Wednesday, January 21, 2009

Good morning, America

For the first time in our history, Michelle Obama and every other American from David Duke and Donald Rumsfeld to Michael Jackson and Jesse Jackson, woke up this morning with a black President.
Seriously, did you really think this day would ever come?
I bet those people who used to write to The Chronicle saying it was required of us as American citizens to always blindly support the President, even as George W. Bush and his handlers were misleading us to war, didn’t think it would. (And by the way, starting today, feel free to fairly criticize and the critique President Obama’s decisions and policies, because as we used to say in elementary school, it’s a free country.)
For a long while, it was hard enough to imagine waking up without Bush as President. We’ve learned that eight years can be an eternity.
It kind of felt like the person you really didn’t want to invite to the party was the first to show up and the last to stumble out the door, finally getting the hint to leave after he ate all your chips, choked on all your pretzels, borrowed 10 trillion bucks, spilled your grandpa’s ashes and made out with your sister.
OK, that last one was probably Bill Clinton.
But this is a new era, and we’re supposed to forget about the past and think only of the future and the current problems we must solve. Quickly, please.
Just allow me to reflect for a moment. Exactly 700 days ago, or one year and 11 months ago, I officially announced Barack Obama as my choice for President of the United States. I say this because I want you to know that I can pick a winner and because it demonstrates, I think, that I’m a genius. And also because it shows deep down inside, I did believe we were good enough as a nation to get to this monumental, definitive moment.

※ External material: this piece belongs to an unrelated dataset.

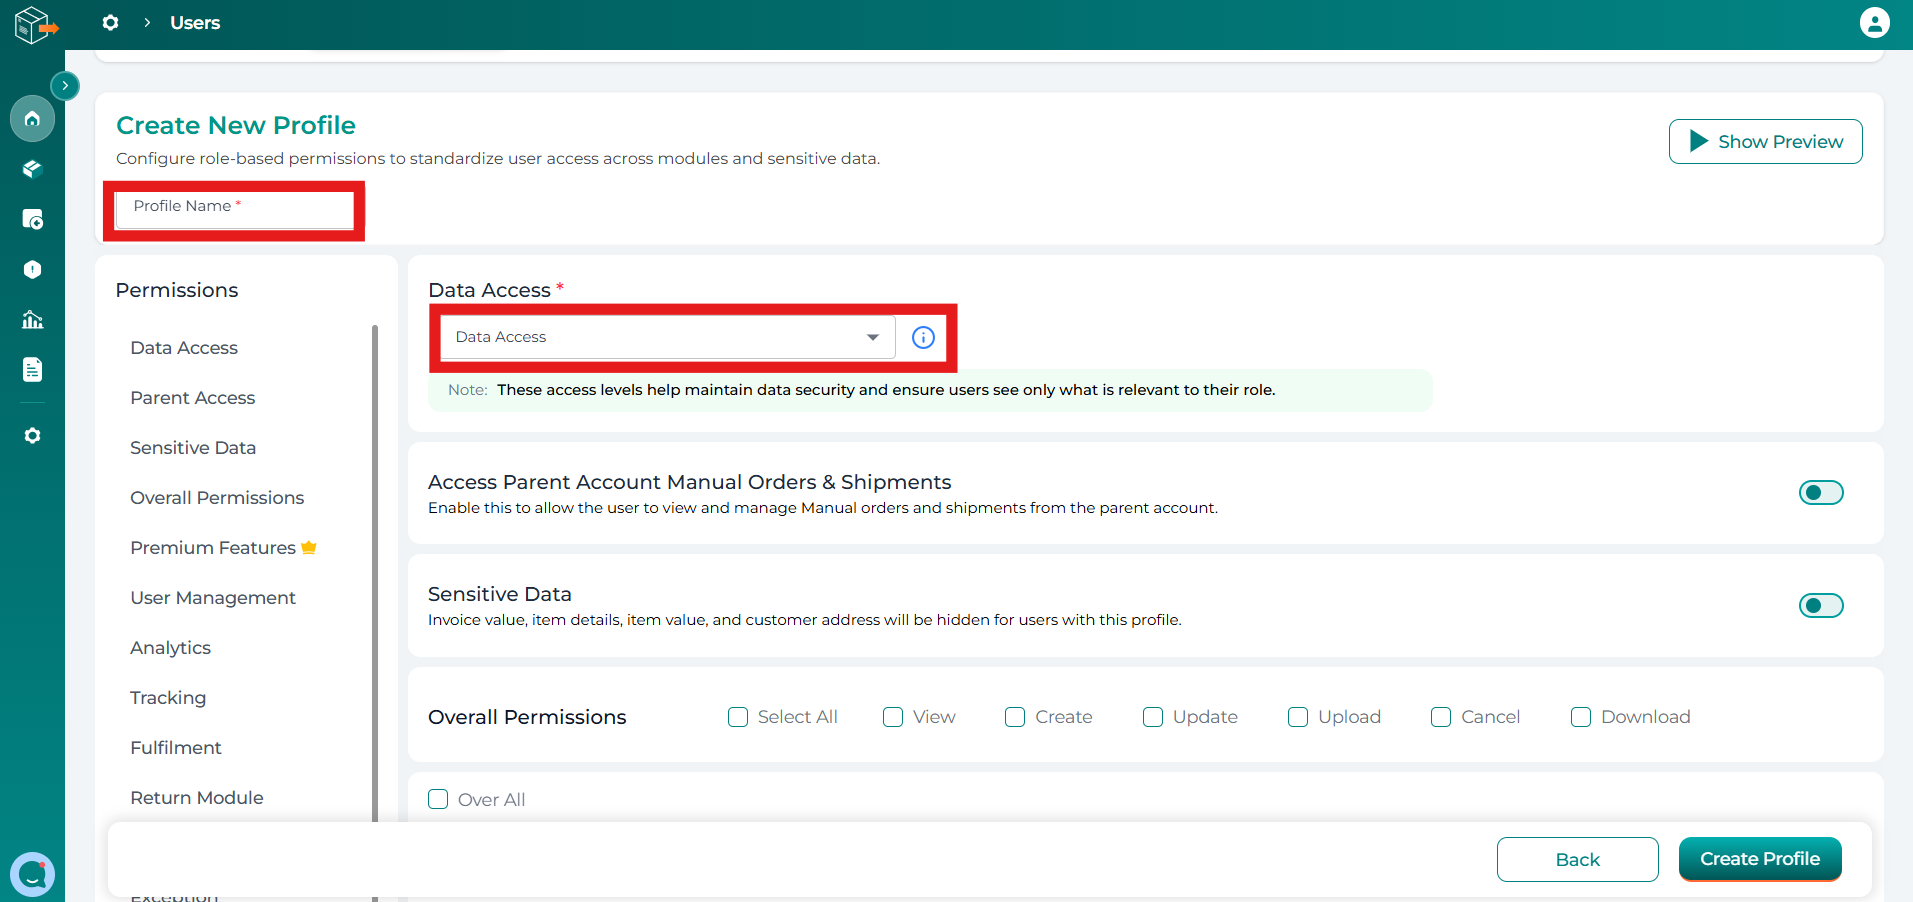Toggle Access Parent Account Manual Orders switch
Screen dimensions: 1913x902
(x=1820, y=493)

The idealistic part of me, the part that believes in the greatness, capability and potential of America and gets a lumpy throat (without the aid of carcinogens) reciting the Pledge of Allegiance, knew we had it in us to elect the bi-racial son of a Kenyan Muslim to be the leader of the free world, and for that matter, our little old country, if he was the best person for the job.
I knew we had the conscience to finally make good on the vision offered in our most important poems, our Declaration of Independence and Constitution.
Barack Hussein Obama’s election has made that romantic American part of me much, much bigger, but not so big as to think that all of our racial problems have been solved because 52.9 percent of voters went Democratic in 2008.
Last week, The Chronicle’s editorial on the historic nature of Obama’s inauguration quoted an educational website that managed to overstate the effect of his election as the 44th President of the United States of America. It claimed that “A race of people once exploited and taken advantage of has now taken an equal place in American society.” I hope that’s not what they’re teaching in school today.
The election of a charismatic, amazingly gifted politician by a relatively small margin considering the current political and economic climate in the U.S. may be a huge Hail Mary in the absolution of our nation’s original sin of slavery, but it cannot cure the ails created by 400-plus years of systemic racism and inequality. I hope we’re not too naïve to believe otherwise.
As my commentating colleague and fellow Indiana University alum Tavis Smiley said on last Sunday’s “Meet the Press,” Obama’s election is “a down payment on King’s dream, not the fulfillment of King’s dream.”
Today, on the first full day of Obama’s presidency let’s resolve to remember that, and just how great we can be.